Cryptocurrencies have come a long way since Bitcoin’s first block was mined by Satoshi in January 2009 with the famous embedded message “The Times 03/Jan/2009 Chancellor on brink of second bailout for banks”. Fast forward to today, digital assets have gone mainstream, with some countries such as El Salvador recognizing Bitcoin as legal tender – a move that has not boded well with the IMF and other global financial bodies.
The big question in this piece, however, is whether cryptocurrencies have lived up to the dream of being everyday use cases as per Satoshi’s intention to disrupt the centralized fiat currency system. How big is the crypto payment ecosystem? Can I buy eggs or milk seamlessly without withdrawing my crypto funds? These are critical questions in the quest to decipher if crypto-to-fiat spending is still part of the future and the progress made so far by different crypto stakeholders.
Steady But Slow…
Let’s start with the numbers; according to a recent report by Global Market Insights, the crypto payments app market recorded a valuation of $791.8 million in 2023 with projections showing it is likely to grow at a CAGR of 13% between 2024 and 2032 to hit a valuation of $2.34 billion by then.
The crypto card market has been gaining even more traction with 2023 valuations placing it at $10.1 billion; some of the noteworthy players that have contributed to these figures include Crypto.com, Coinbase, Bybit and all-round crypto service providers such as Gleec.
But despite the progress, crypto payments accounted for less than 0.2% of the global e-commerce transaction value in 2022, according to Statista. This further begs the question; What’s limiting the adoption of crypto into today’s payment ecosystems given that a good number are already digitized or advanced enough for seamless integrations?

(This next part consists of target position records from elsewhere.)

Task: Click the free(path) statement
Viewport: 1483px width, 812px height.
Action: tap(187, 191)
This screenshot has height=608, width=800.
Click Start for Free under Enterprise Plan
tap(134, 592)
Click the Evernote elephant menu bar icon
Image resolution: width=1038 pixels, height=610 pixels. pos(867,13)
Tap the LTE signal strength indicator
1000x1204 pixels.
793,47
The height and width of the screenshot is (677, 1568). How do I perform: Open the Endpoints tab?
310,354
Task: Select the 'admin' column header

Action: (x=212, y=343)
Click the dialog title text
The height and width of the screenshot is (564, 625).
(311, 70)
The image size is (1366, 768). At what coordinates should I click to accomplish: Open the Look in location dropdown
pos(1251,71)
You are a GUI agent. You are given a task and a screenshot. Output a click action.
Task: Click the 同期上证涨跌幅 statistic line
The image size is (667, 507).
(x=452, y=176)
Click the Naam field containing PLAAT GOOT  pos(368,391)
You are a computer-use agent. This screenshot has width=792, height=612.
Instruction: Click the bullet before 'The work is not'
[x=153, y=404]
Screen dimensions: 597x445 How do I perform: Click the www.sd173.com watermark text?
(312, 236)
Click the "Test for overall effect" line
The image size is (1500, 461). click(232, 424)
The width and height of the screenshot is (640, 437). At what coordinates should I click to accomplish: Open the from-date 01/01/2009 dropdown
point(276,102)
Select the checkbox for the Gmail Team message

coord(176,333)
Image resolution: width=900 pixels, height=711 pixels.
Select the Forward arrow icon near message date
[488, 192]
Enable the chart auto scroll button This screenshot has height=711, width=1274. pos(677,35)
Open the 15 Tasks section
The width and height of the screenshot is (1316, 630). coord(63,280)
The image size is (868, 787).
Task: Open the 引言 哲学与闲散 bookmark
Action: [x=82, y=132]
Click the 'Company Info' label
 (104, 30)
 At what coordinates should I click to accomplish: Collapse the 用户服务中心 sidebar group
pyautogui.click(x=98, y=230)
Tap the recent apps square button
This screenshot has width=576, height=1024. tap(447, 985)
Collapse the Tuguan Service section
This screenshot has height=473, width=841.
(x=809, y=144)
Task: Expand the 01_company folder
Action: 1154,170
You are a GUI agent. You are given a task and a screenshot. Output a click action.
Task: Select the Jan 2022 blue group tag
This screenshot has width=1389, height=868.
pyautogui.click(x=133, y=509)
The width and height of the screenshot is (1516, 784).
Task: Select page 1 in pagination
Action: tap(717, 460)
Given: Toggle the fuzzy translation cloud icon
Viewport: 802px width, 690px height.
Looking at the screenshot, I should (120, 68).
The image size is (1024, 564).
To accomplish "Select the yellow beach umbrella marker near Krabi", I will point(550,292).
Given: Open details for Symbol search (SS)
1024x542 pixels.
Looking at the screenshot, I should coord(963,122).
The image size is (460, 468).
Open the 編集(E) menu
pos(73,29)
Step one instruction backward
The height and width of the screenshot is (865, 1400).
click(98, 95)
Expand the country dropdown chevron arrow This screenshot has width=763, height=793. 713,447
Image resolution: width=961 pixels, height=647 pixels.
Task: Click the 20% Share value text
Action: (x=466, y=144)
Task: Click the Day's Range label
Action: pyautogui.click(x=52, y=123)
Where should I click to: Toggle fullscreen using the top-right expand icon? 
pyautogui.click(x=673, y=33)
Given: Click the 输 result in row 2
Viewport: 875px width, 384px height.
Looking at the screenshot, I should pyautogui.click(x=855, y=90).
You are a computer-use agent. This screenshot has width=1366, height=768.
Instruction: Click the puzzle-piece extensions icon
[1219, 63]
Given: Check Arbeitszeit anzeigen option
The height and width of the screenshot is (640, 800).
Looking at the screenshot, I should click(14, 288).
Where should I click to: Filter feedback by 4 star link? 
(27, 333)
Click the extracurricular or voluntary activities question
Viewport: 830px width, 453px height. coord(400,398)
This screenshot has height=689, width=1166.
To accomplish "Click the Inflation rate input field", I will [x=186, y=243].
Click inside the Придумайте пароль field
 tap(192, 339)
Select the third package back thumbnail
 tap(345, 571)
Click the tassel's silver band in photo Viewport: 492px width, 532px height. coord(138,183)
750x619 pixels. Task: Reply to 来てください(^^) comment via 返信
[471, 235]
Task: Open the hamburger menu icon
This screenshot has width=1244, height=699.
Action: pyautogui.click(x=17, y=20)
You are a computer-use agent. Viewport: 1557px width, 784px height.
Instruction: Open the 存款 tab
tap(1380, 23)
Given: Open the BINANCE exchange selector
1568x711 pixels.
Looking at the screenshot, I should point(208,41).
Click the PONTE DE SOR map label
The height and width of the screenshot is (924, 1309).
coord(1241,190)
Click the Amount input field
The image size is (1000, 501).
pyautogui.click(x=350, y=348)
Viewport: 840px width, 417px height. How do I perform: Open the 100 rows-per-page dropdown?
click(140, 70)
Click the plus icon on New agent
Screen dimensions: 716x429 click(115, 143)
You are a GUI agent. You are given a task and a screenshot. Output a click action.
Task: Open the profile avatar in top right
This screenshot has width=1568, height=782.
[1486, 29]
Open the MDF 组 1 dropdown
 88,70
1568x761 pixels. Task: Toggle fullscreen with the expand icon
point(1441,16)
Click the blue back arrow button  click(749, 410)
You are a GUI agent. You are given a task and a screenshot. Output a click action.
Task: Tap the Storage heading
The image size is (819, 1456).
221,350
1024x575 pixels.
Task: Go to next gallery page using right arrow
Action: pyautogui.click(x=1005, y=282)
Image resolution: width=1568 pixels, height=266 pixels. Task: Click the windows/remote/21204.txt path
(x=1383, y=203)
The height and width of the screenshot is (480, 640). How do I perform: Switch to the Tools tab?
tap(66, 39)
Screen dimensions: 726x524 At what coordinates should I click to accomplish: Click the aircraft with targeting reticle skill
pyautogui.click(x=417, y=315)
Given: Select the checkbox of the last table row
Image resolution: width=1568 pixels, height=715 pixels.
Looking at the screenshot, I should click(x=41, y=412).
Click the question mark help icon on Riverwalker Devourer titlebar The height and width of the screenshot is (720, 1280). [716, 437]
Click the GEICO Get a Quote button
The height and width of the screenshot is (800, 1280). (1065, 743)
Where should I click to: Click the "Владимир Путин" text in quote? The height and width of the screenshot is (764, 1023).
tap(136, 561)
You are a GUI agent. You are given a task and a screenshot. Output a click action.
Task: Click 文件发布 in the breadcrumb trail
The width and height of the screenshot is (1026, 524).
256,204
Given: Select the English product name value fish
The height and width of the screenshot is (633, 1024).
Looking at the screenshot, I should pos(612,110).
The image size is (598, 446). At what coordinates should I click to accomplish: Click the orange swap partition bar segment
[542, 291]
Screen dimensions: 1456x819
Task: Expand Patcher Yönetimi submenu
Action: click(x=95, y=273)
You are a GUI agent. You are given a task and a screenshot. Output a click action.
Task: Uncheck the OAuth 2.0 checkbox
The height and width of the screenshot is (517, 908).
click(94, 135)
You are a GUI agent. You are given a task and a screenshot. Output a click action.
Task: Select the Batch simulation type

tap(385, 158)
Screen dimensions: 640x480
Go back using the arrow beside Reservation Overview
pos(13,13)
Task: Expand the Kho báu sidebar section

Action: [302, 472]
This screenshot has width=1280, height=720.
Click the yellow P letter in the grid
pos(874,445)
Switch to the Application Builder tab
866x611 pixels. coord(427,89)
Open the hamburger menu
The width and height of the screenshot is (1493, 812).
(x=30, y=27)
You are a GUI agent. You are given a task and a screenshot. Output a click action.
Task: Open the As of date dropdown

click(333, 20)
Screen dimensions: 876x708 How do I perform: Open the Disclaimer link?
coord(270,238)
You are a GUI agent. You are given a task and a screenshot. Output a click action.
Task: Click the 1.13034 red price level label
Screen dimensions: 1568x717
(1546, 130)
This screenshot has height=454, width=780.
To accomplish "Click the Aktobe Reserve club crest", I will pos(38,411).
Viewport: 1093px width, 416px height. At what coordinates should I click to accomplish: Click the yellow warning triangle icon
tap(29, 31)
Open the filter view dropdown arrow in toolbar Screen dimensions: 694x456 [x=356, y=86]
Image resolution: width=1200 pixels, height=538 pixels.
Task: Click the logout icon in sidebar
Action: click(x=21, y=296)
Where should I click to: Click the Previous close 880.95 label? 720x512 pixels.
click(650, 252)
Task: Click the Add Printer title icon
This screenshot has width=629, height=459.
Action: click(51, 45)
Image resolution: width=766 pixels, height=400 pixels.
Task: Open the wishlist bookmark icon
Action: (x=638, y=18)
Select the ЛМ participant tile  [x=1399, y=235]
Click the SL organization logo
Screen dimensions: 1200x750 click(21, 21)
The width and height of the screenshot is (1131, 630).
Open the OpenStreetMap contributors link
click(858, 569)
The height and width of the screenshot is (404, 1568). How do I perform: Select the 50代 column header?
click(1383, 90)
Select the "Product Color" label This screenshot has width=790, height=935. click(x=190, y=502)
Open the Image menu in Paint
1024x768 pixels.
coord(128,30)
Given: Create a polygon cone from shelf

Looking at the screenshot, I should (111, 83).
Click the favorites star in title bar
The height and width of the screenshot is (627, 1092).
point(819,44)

There are quite a number of factors, most notably regulation uncertainty; while several jurisdictions, including the EU have adopted clear frameworks, we still have leading economies such as the U.S where crypto policies vary from state to state. This makes it hard for innovators to acquire the necessary licenses to roll out crypto services. For instance, Wirex, a U.K-based crypto card issuer had to shut down its operations in the U.S. back in 2021 due to regulatory uncertainty.
Another big challenge is the technicality of crypto usage, only tech-savvy merchants or buyers are comfortable with using most of the crypto payment solutions that currently exist. This coupled with reputational risk of being associated with scams has seen potential crypto users or merchants shy away from integrating or accepting any form of digital assets. For context, crypto alone accounted for roughly 13% of the global cybercrime losses in 2024 totalling to $2.2 billion.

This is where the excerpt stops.